§ **PROBLEMS AND TASKS**:
a - Repeat the agency contract passage word for word, between "5. PERFORMANCE OF" and "MPA if any.", inclusive.
b - Carry on the agency contract passage from its last sentence, adding what would plausibly follow.

§ **GIVEN PASSAGE**:
* begin *

4. CLIENT RESPONSIBILITIES
4.1 Client will cooperate with Agency in all aspects relating to the Services, including, without limitation, giving Agency clear briefings and approving all Deliverables.
4.2 Client will be responsible for making all arrangements necessary for it to access, receive and utilise the Services and the Deliverables.
4.3 If Agency’s performance of its obligations under this Agreement is prevented or delayed by any act or omission of Client, its agents, subcontractors, consultants or employees, such failure or delay in performance on the part of Agency shall not constitute a breach of this Agreement and Agency shall not be liable for any costs, charges or losses sustained or incurred by Client that arise directly or indirectly from such failure or delay.
5. PERFORMANCE OF THE SERVICES
5.1 The general scope of Services to be provided by Agency to Client is set out in the Commercial Term Sheet and Schedule 1. Specific Services relevant to campaigns or specific engagements will be set out in Statements of Work and/or MPA if any.
5.2 Before executing any advertising idea, plan, program or campaign, Agency shall obtain Client’s approval. For any media plan, program or campaign, Agency will document Client’s approval using a Media Purchase Authorization form or similar document (an “MPA”); where creative services are provided hereunder, Agency shall obtain Client’s approval for copy, layouts, artwork, proofs, radio scripts, TV storyboards, scripts and answer prints, and other material that Agency proposes to use; and schedules showing the times when, and media through which, it is proposed that such material (including any Client Materials) be presented; (the “Approval Items”).

* end *

§ **INFORMATION PROVIDED**:

* begin *

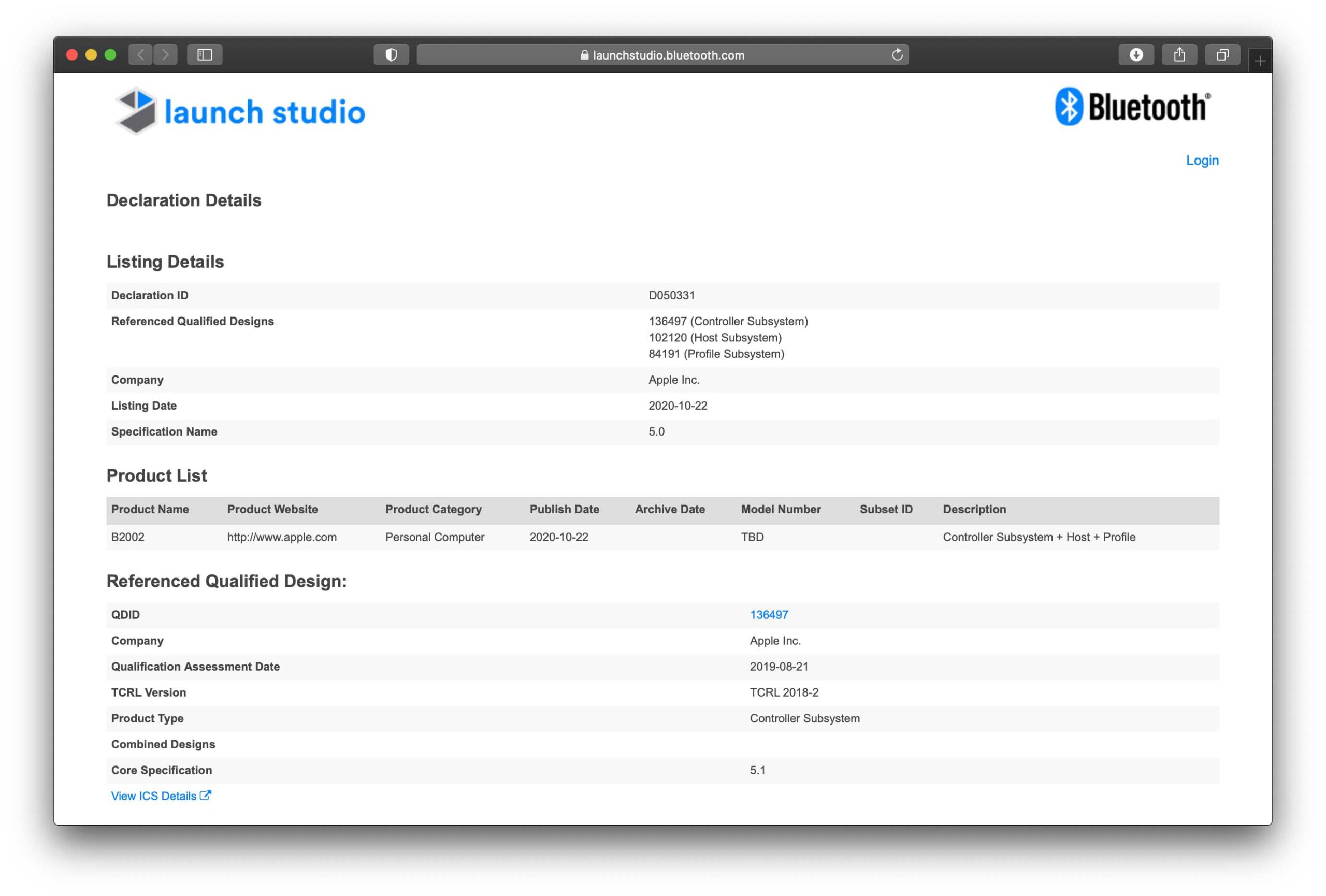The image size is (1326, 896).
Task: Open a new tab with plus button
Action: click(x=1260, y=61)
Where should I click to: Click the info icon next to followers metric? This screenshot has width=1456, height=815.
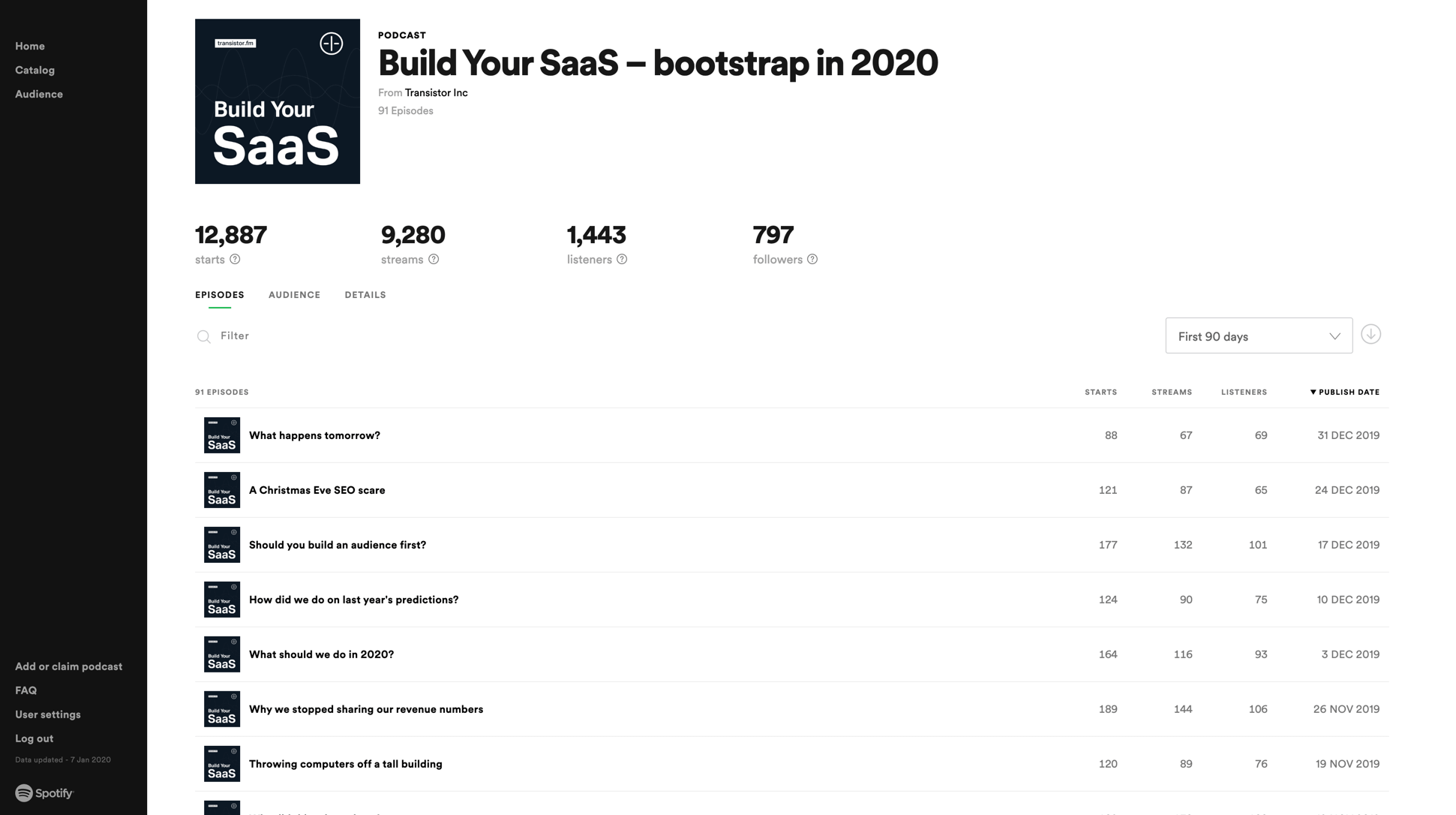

* end *

§ **TASK-BY-TASK RESULTS**:
a -
5. PERFORMANCE OF THE SERVICES
5.1 The general scope of Services to be provided by Agency to Client is set out in the Commercial Term Sheet and Schedule 1. Specific Services relevant to campaigns or specific engagements will be set out in Statements of Work and/or MPA if any.

b -
5.3 Upon receipt of the Approval Items, Client shall, as soon as reasonably practicable (taking into account any campaign deadlines agreed with Agency), notify Agency as to whether it approves or rejects the Approval Items. Where it rejects the Approval Items, Client shall cooperate with Agency and provide a full explanation as to the reason for the rejection. Where Client does not confirm whether it approves or rejects the Approval Items within a period of 5 Business Days, or where it starts using any Approval Item, such items will be deemed approved by Client with immediate effect. Agency shall promptly resubmit rejected Approval Items, which will then be subject to the approval process described in this clause. Any delay in approvals may result in additional third party costs for which Client shall be responsible. Agency shall be entitled to order, contract, execute or otherwise arrange for the advertising idea, plan, program or campaign upon receiving the MPA or Approval Items, as applicable in each instance.
5.4 Client may request Agency to cancel or amend any media plans, schedules or work in progress forming part of the Services. Agency will use reasonable efforts to comply with any such request provided that Agency is able to do so within its contractual obligations to third parties (including without limitation, any contractual obligations to media owners).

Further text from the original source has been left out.